40% of companies don’t report capital expenditure in specific technologies to improve the environmental and social impacts. The researchers noted that the number of companies reporting this number has increased in FY23 from FY22 (to 180 from 169).
Environmental Protection and Restoration: Over 96% of companies (289) reported their energy consumption in FY23, up from 286 in FY22. Energy intensity data revealed that companies used 13% less energy per unit of revenue in FY23 compared to FY22. 94% (282 companies) reported their scope 1 and scope 2 emissions data in FY23 and this number has increased marginally from FY22 (281 companies).
As per the emission intensity data, the companies emitted 14% less CO2e for the same unit of revenue generation, in FY23 vs. FY22. Less than 40% companies (110 out of 300) reported Scope 3 emissions in FY23, but this number has increased from FY22 (93 companies). The emission intensity data also revealed that the companies are emitting 25% less CO2e for the same revenue, in FY23 vs. FY22.

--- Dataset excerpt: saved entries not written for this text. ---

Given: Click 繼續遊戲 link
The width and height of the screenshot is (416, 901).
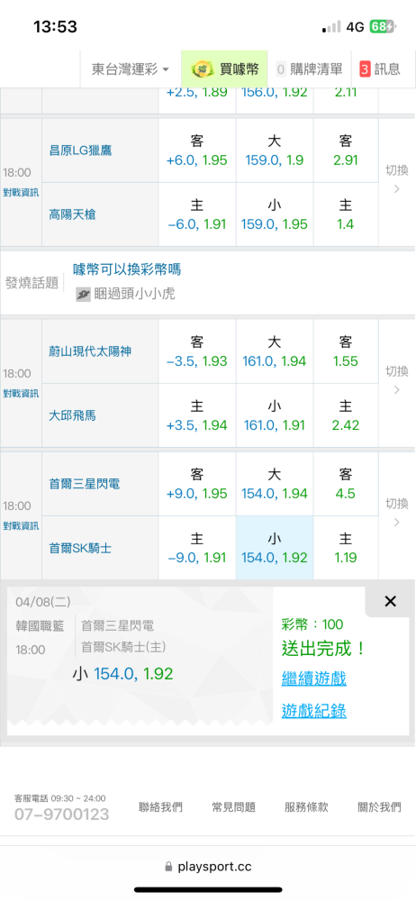Looking at the screenshot, I should click(x=313, y=678).
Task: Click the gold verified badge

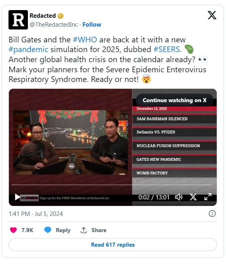Action: coord(60,16)
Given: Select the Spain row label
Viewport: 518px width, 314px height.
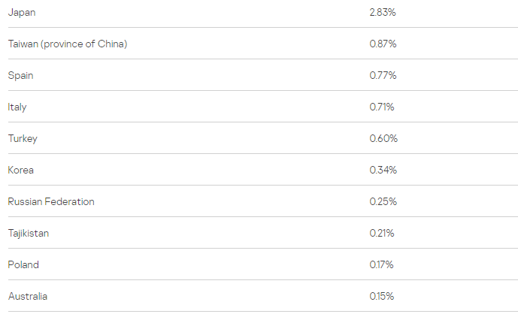Looking at the screenshot, I should pyautogui.click(x=20, y=76).
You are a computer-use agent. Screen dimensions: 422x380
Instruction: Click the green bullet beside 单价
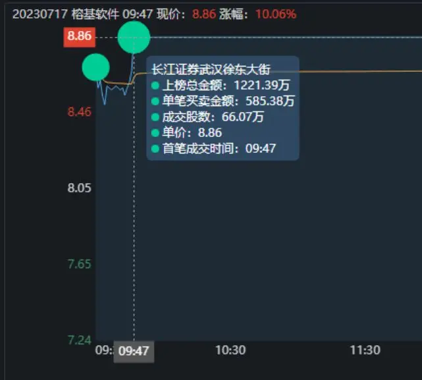click(x=155, y=133)
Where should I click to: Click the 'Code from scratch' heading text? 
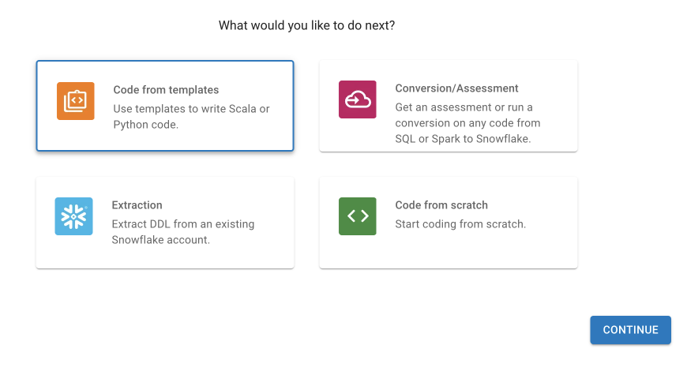[x=441, y=205]
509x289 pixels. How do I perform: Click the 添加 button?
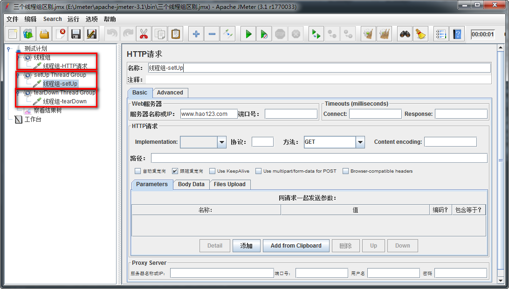click(246, 246)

Workforce Disclosures: Employee turnover rose from approximately 16% in FY21 to around 22% in FY23, reflecting a steady increase following the COVID-19 pandemic. In contrast, worker turnover remained relatively stable, with only a marginal increase from 7-8% in
FY21 to 8-9% in FY23.
Less than 0.5% of employees are differently abled, vis-à-vis official data showing that 2.2% of India’s population is differently abled.
Leaders’ note:
Dr. Tirthankar Patnaik, Chief Economist, NSE, said, “NSE is committed to fostering a sustainable and responsible business ecosystem. By providing stakeholders with access to reliable BRSR data and actionable insights, we aim to drive positive change and contribute to a more sustainable future. Investors are increasingly recognizing the importance of ESG factors beyond financial returns. As a result, there is a growing demand for greater transparency and accountability from companies regarding their sustainability practices. This report, a collaborative effort, provides valuable insights to help companies adopt ESG reporting that aligns with global standards. NSE is committed to fostering a sustainable and responsible business ecosystem.”
“… The findings from the BRSR data offer a valuable reflection of how Indian companies are addressing sustainability and responsibility. It is vital for Indian companies to not only meet compliance but also lead by example in creating a more inclusive and sustainable corporate landscape.” said Rajesh Sehgal, CFA, Chairperson, CFA Society India.
Arati Porwal, Country Head, CFA Institute, said, “… This research offers a vital benchmark for companies to evaluate their progress on ESG benchmarks and pinpoint areas for improvement. By understanding these trends, businesses and investors can make informed decisions, promoting a more sustainable and resilient economy. Through this analysis, we aim to support more transparency and accountability in ESG reporting.”